• [THE RECORDS]:
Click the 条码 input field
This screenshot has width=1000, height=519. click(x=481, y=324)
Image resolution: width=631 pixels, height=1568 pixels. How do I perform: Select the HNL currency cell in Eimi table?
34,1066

...

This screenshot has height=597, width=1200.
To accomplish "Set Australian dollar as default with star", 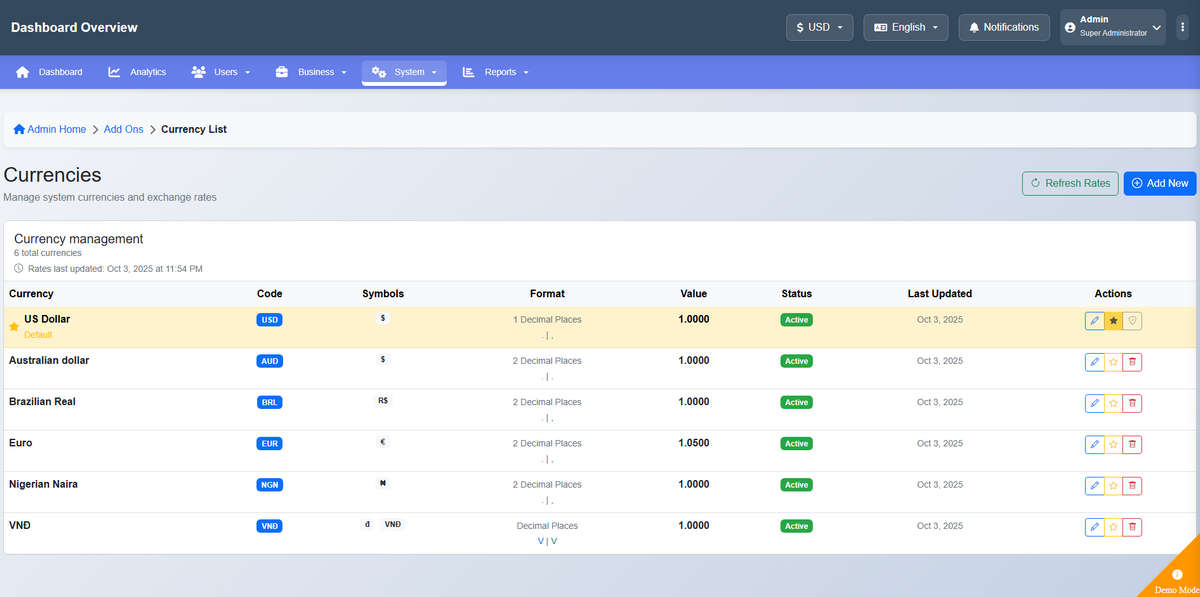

• [TASK TO COMPLETE]: Go back to the listing above and write out the lines starting at the one with "This screenshot has height=597, width=1200." and ending at the one with "Australian dollar as", inclusive, exactly and without pictures.

• [WRITTEN RESPONSE]:
This screenshot has height=597, width=1200.
To accomplish "Set Australian dollar as default with star", 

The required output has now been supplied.